Por aquel entonces, EE.UU. lideraba
una ofensiva contra Afganistán e Irak que tuvo como colofón la ejecución de
Saddam Hussein y luego la de Osama Bin Laden, que si bien eran sujetos
despreciables por sus prácticas terroristas (incluso contra la población
civil), debieron ser juzgados en procesos “más transparentes” ante la comunidad
internacional, que al margen de querer una sanción ejemplar, no debe desconocer
los derechos fundamentales que todo individuo tiene.
La indignación fue mayor cuando al
recibir el premio, Obama justificó la “necesidad” de las guerras y planteó la
teoría de la “guerra justa”, además argumentó que la “no violencia” de Gandhi o
la de Luther King no habría detenido a Hitler y que no serviría contra Al
Qaeda, desmereciendo así las iniciativas organizativas creadas justamente para
evitar estos hechos, como es el surgimiento de la Organización de las Naciones
Unidas (ONU), cuyo objetivo principal es la de «garantizar la paz y seguridad
internacional» y buscar los medios necesarios para resolver los conflictos y,
de ser necesario, ver los mecanismos de sanción en base al derecho
internacional.
Ahora la decisión de Obama de atacar
Siria, fundamentada en la “sospecha razonable” de que el gobierno de Bachar Al
Asad habría utilizado armas químicas contra los rebeldes, causando la muerte de,
al menos, 1400 personas entre mujeres, ancianos y niños, no tiene el aval de la
ONU; es más, este organismo debiera autorizar —sólo en una situación extrema—
la intervención militar, por lo que la actitud “matonesca” de EE.UU es un
desconocimiento descarado al organismo de paz mundial más importante que agrupa
a 193 países del orbe.
Al final, si existen evidencias del
uso de estas armas, los responsables tendrán que ser sentenciados, pero ello no
implica arrasar con ciudades y sembrar más llanto en cientos de civiles ajenos
a los excesos de los que ostentan el poder.

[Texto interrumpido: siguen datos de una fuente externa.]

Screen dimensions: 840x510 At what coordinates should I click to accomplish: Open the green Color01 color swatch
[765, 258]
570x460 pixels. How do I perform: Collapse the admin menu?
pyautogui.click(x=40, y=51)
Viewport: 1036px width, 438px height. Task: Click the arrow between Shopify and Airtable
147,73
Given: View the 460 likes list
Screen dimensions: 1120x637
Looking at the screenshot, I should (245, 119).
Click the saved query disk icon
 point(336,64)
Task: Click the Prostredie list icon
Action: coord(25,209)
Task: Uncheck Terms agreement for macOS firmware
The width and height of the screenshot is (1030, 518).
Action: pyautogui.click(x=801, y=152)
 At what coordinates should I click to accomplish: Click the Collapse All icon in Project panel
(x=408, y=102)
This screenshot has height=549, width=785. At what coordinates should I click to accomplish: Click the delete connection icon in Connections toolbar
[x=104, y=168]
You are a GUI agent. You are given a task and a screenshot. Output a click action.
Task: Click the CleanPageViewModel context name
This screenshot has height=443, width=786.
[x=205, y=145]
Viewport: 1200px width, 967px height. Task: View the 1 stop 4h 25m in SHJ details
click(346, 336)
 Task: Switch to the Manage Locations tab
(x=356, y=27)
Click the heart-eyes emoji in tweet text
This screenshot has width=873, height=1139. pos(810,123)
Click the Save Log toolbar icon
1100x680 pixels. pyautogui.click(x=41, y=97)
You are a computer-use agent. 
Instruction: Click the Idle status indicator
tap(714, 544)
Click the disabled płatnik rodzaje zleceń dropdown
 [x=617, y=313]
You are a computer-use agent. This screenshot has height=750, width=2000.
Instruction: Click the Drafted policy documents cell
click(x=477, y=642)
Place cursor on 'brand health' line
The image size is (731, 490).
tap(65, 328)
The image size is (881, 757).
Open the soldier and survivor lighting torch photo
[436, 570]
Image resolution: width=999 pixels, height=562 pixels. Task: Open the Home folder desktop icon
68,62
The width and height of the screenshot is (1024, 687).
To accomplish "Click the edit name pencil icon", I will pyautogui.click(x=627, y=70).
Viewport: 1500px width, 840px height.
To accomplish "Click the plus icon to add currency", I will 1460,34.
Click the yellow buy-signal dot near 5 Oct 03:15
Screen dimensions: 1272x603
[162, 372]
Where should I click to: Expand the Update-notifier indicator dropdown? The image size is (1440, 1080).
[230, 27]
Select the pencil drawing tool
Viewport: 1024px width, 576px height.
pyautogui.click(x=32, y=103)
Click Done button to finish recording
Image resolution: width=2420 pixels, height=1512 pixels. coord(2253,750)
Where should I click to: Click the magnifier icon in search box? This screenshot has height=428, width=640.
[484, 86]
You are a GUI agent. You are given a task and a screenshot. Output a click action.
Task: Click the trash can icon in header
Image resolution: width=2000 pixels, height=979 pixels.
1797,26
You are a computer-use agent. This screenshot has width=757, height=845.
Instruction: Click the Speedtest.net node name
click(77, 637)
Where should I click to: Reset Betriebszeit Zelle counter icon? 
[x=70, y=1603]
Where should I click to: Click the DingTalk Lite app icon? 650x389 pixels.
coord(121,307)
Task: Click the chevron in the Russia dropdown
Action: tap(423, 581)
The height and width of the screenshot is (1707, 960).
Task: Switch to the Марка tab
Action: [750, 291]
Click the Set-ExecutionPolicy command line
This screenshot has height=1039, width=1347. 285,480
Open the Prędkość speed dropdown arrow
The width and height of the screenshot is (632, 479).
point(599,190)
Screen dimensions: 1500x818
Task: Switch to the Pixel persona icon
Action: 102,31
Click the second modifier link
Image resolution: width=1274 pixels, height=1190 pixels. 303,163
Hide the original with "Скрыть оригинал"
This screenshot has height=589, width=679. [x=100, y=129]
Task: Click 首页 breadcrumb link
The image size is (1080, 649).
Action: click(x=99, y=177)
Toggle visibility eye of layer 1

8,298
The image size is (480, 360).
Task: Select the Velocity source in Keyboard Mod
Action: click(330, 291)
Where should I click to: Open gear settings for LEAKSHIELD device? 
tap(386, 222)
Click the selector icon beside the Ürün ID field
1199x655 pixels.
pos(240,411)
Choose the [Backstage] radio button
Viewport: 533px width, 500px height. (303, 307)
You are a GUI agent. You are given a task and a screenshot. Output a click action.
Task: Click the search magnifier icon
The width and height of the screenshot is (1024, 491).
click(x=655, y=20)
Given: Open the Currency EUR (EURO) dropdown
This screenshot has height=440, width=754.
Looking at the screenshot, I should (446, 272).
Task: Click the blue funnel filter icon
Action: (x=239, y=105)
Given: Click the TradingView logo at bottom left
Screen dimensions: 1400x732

El problema no se resuelve con tan
solo retirarle el Nobel a Obama (como ya se propuso), o que China y Rusia
apoyen a Siria para “equilibrar” el conflicto, sino que pone sobre el tapete un
problema mayor: la ineficiencia del derecho internacional para prevenir este
tipo de situaciones y su ineficacia para resolverlo, pues la razón de la
comunidad internacional es justamente crear los mecanismos disuasivos
pertinentes.
Es paradójico hablar de guerra precisamente
a puertas del Día Internacional de la
Paz, instituido por la ONU, que se conmemora el 21 de septiembre
(anteriormente era el 3er. martes) y que busca «reforzar los ideales de paz en
todas las naciones y pueblos del mundo», fomentando
y fortaleciendo un espíritu de diálogo y tolerancia como umbrales de una paz
perdurable que, por derecho y razón, merecemos.
Dicen que la lección más importante de
la historia no es sólo saber qué pasó, sino cómo evitar que se vuelva a
repetir: ¿hasta cuándo el conflicto Israel - Palestina derramará más sangre?, ¿hasta
cuándo habrá guerras en Somalia o Birmania?, y es que lamentablemente no
terminamos de entender, después de tanto tiempo, la reprimenda de Luther King: «Hemos
aprendido a volar como pájaros, a nadar como peces, pero no hemos aprendido el
sencillo arte de vivir como hermanos».